[Collected data entries]

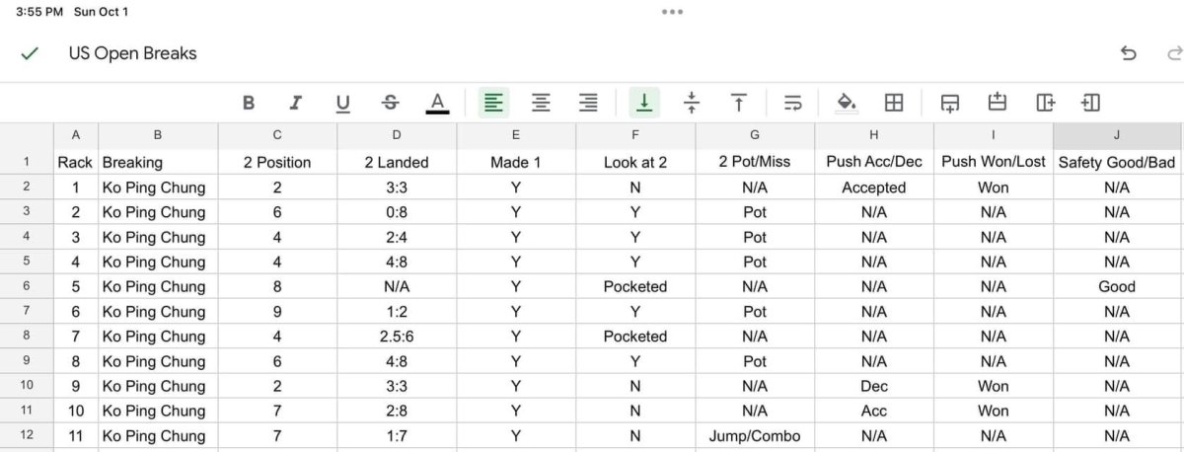
Task: Open the text color picker
Action: click(x=437, y=103)
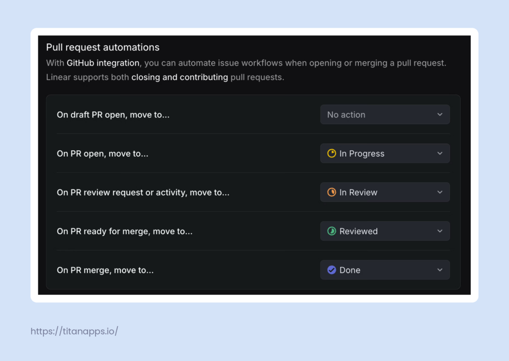Click the yellow In Progress status icon
Screen dimensions: 509x361
(x=332, y=153)
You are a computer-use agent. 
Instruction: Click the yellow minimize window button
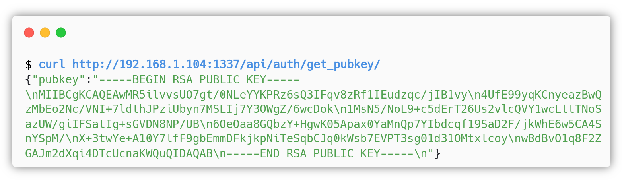[45, 33]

> _Task brief_
Once you find the line containing "You are a computer-use agent.", transcribe it and each line after it to the end of the records exactly, and leave out the pictures.

> _Response for this exercise_
You are a computer-use agent. 
Instruction: Click the yellow minimize window button
[45, 33]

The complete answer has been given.